ICOs Shut And Struggle As SEC Eradicates Bogus Startups

The Securities and Exchange Commission (SEC) has recently struck hard on initial coin offerings as it started seeking subpoenas at the beginning of 2018, going back to companies that failed to provide proper insurance of their token sale. The agency’s pressure has now forced many companies to agree to refund investor money and pay a fine to settle their cases.
ICO funding began in 2014 and saw a boost in popularity last year as an alternative way to fund a cryptocurrency startup un place of the venture capital route. ICOs are startups own digital tokens which are to be used later in the ecosystem the startup ‘plans’ to build. These tokens are brought through cryptocurrencies for future use but in most cases, the companies haven’t launched a product for it.
ICO Alert displays 3,400 of more than 5,000 and CoinDesk displays only 800, of the ‘legitimate’ ICOs they have tracked down. The issue lies in whether the company presented the token as a security or did it register its offering with the SEC so as to qualify itself for an exemption.
ICOs Shut And Struggle As SEC Eradicates Bogus Startups
Source: fortune.com
Many companies called their ICOs a ‘utility token’ or a ‘SAFT’ (Simple Agreement for Future Tokens, an ICO method in which investors buy a reservation for tokens yet to be launched), though the SEC doesn’t care of these labels. The SEC requires for any U.S. company offering a security to be obligated to register its offering with the SEC or qualify for an exemption. SEC allows selling only to investors outside the U.S. and individuals with income higher than $200,000 in each of the past two years or a minimum net worth of $1 million. But amid the popularity rise, practically none of the companies have registered.
Some companies who identified their offerings as SAFT are surprised to find themselves in trouble, as they seemed to be compliant with the security laws.
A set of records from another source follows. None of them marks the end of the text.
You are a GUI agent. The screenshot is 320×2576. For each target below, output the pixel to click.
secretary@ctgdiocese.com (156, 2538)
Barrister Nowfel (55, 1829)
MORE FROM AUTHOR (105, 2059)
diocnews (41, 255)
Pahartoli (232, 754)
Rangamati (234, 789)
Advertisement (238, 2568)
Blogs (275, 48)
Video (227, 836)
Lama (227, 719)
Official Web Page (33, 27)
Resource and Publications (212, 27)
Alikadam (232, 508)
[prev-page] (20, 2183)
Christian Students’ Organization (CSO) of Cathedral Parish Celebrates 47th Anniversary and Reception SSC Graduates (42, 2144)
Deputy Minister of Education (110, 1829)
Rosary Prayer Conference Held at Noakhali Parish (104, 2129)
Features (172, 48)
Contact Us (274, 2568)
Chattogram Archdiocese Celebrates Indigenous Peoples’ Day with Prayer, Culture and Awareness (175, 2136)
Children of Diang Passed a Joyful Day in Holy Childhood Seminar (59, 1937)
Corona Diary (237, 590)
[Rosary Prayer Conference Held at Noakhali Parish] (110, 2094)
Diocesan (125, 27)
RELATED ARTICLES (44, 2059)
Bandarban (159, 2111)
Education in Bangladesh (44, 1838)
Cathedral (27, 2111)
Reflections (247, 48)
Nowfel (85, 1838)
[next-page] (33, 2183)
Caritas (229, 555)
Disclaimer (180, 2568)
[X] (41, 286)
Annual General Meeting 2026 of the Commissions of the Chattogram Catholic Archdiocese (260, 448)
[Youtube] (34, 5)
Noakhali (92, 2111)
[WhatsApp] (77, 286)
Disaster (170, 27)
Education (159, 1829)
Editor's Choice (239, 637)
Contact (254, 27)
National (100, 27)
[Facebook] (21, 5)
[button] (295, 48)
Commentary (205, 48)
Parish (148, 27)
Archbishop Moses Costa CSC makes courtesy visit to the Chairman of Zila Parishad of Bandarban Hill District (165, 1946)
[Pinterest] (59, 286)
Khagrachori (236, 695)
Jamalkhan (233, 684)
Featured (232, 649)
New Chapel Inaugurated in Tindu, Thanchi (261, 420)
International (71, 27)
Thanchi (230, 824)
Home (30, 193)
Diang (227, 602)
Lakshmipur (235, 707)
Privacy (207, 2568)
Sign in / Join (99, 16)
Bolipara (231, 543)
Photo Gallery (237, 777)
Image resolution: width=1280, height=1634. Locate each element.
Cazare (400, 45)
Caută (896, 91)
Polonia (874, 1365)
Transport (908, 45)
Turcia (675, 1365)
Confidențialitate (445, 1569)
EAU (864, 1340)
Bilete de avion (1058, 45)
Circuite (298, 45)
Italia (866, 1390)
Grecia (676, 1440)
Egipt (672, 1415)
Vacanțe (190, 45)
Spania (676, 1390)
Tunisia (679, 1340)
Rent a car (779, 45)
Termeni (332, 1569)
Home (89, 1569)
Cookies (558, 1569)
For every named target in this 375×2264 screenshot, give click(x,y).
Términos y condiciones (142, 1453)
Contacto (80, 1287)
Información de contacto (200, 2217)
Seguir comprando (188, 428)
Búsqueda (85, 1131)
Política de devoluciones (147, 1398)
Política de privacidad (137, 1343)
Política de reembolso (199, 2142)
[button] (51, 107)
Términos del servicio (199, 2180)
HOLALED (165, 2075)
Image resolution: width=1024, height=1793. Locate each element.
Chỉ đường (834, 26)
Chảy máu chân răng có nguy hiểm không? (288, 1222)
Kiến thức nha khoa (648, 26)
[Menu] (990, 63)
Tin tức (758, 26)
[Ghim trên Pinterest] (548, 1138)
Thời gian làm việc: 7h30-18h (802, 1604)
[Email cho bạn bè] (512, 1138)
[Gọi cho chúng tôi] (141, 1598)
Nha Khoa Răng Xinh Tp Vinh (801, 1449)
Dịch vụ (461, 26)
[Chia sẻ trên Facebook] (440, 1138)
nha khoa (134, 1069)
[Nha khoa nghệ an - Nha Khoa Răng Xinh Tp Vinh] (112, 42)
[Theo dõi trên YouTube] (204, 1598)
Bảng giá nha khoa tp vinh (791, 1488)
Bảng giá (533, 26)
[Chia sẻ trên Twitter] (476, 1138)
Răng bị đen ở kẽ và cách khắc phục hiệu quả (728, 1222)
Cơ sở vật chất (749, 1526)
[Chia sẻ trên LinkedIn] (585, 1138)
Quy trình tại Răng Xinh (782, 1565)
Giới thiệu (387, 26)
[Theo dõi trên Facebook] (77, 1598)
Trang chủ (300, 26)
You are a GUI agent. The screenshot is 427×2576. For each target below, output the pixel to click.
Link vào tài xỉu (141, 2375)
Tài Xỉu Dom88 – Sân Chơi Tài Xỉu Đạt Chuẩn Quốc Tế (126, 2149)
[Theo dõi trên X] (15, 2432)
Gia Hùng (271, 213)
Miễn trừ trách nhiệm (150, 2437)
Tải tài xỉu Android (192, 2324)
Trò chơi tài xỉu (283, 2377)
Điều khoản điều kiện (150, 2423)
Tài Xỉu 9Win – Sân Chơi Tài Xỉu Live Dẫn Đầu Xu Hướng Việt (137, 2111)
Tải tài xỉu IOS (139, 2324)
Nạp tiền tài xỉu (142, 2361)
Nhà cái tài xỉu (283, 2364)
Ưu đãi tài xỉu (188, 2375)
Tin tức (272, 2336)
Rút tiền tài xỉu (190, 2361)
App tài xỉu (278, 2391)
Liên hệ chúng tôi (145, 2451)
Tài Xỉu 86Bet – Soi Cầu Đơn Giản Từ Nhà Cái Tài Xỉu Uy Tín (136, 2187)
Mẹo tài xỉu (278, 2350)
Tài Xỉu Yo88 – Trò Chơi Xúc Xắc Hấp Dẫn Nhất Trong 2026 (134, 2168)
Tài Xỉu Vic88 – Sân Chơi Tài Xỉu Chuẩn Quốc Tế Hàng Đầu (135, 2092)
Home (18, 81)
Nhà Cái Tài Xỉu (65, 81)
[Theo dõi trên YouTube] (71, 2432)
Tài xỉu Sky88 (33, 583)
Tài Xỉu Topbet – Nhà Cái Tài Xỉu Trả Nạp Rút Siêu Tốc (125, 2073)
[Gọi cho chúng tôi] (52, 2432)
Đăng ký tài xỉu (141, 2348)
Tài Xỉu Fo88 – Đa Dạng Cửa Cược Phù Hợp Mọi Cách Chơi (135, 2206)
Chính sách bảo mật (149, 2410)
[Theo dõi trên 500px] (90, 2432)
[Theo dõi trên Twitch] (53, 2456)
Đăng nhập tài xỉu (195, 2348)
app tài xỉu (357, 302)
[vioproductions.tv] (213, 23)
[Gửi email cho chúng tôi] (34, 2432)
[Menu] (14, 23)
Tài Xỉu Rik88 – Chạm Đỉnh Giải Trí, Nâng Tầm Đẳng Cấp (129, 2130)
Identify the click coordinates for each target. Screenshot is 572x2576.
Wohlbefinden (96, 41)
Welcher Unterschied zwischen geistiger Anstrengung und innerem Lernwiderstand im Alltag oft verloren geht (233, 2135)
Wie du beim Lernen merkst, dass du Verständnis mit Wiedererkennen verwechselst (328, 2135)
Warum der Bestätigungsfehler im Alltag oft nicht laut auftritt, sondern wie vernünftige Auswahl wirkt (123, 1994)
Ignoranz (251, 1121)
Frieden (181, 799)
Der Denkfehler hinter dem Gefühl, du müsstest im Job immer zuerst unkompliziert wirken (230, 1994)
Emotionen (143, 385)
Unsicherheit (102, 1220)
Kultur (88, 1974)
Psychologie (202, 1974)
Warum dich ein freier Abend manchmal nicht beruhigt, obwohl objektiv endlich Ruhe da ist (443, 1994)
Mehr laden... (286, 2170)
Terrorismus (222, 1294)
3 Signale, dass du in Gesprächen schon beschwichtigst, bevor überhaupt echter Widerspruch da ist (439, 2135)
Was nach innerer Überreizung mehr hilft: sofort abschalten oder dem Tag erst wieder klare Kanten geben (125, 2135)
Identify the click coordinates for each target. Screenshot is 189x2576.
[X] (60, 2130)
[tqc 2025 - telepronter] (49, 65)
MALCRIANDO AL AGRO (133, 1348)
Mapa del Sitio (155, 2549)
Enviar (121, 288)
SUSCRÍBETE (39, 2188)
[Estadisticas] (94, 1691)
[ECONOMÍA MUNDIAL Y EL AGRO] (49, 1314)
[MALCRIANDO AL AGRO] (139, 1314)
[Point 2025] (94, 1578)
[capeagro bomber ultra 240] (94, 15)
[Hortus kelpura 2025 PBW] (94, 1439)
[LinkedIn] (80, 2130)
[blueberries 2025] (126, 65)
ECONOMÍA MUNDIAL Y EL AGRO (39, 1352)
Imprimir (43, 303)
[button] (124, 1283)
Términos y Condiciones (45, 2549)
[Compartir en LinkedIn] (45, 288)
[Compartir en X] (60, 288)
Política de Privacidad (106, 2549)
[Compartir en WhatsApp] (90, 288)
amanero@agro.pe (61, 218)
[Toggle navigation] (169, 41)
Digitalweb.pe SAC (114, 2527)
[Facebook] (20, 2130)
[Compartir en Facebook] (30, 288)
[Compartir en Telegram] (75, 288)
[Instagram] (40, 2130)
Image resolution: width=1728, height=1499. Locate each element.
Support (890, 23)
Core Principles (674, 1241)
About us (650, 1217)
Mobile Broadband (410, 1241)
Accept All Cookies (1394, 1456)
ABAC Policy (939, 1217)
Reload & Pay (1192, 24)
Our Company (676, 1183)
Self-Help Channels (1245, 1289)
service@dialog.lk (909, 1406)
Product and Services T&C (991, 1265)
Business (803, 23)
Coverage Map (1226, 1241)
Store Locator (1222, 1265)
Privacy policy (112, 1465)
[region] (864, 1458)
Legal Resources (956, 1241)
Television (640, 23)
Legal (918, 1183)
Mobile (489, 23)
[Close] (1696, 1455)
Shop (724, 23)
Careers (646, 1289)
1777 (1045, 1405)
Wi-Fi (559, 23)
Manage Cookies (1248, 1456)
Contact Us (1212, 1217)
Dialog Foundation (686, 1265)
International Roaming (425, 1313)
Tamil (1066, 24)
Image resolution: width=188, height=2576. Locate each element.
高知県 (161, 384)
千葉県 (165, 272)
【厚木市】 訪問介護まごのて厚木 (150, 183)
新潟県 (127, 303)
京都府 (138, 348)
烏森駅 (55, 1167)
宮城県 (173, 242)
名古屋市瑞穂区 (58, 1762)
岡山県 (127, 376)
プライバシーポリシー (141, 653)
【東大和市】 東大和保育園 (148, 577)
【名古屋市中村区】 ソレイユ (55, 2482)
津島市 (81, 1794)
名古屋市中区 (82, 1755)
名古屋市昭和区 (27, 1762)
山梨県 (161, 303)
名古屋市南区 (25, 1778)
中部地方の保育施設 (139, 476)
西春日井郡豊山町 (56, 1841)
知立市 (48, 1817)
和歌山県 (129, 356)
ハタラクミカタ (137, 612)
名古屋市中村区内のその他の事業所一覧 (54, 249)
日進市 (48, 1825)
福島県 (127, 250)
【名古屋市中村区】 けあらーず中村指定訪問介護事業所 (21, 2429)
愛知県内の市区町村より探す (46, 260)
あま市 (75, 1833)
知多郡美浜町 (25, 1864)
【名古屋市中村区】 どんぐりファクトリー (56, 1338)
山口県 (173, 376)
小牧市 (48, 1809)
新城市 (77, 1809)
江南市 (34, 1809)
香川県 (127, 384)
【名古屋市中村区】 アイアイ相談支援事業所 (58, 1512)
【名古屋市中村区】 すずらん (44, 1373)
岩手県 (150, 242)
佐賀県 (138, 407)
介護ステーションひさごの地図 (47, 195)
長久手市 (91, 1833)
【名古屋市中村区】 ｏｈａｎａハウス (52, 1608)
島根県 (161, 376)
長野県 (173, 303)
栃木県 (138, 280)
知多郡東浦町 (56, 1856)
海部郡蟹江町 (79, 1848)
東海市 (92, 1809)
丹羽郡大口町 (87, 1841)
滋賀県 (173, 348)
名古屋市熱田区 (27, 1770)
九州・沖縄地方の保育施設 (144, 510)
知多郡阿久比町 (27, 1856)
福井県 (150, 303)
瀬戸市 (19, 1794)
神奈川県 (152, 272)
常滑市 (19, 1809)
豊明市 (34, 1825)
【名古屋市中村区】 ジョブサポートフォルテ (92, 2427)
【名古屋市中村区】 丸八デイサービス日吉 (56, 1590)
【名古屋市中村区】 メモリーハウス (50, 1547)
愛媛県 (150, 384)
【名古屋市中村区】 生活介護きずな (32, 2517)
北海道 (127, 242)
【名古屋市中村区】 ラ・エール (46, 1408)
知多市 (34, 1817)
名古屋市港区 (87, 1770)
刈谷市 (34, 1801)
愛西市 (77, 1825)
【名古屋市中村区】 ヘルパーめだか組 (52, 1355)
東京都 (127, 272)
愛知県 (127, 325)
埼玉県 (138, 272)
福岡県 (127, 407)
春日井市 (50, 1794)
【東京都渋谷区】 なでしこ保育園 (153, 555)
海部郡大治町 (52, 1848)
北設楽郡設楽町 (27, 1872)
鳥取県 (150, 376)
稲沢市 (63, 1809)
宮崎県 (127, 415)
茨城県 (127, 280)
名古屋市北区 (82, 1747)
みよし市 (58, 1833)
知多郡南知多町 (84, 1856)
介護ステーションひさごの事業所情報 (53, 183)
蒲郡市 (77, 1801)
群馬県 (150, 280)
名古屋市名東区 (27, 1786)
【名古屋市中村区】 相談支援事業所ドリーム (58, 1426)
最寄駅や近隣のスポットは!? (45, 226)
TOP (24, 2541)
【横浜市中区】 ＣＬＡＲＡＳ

Cardozo Law School professor Aaron Wright, who co-authored a paper that questioned the legality of the SAFT model, says, “There could have been other ways they could have structured it, like selling a digital good to people who actually wanted to use it, instead of predominately to speculative investors. They could have talked to the SEC first. I think the law was pretty clear that if you sell something to an investor, it’s likely a security—folks just wanted to engage in token sales, so they just kind of flouted it.
SEC has been shutting down several startups and forcing the companies to refund the buyers. In January 2018, it shut the ICO of AriseBank, for falsely stating to have bought an FDIC-insured bank. The startup which had raised around $600 million of their $1 billion goal. In April this year, the $32 million ICO of Centra, the company which was promoted by boxer Floyd Mayweather and singer Khaled got shut down for making false claims through misleading adverts.
Many more were made to refund and pay fines in the dark too. This evidently bad and progressively sad news is apparently also been deemed positive by some industry experts as they suggest and regulatory clarity will bring growth.
I do think that businesses on the up-and-up can navigate through it and that in just two or three years we’ll have clarity, and we’ll look back on this time as a speed bump.”, says the CEO of a well-known tech company who has closely watched the ICO space. “Of course, if you’re a company that is dealing with an SEC subpoena, right now it doesn’t feel like a speed bump, right now it feels like a massive canyon.
As the SEC brings down more ICOs down, there is a sizzling urge in the companies to find clarity. But the SEC believes that there is no lack of clarity, and it’s applying the same securities laws to ICOs that it always applies.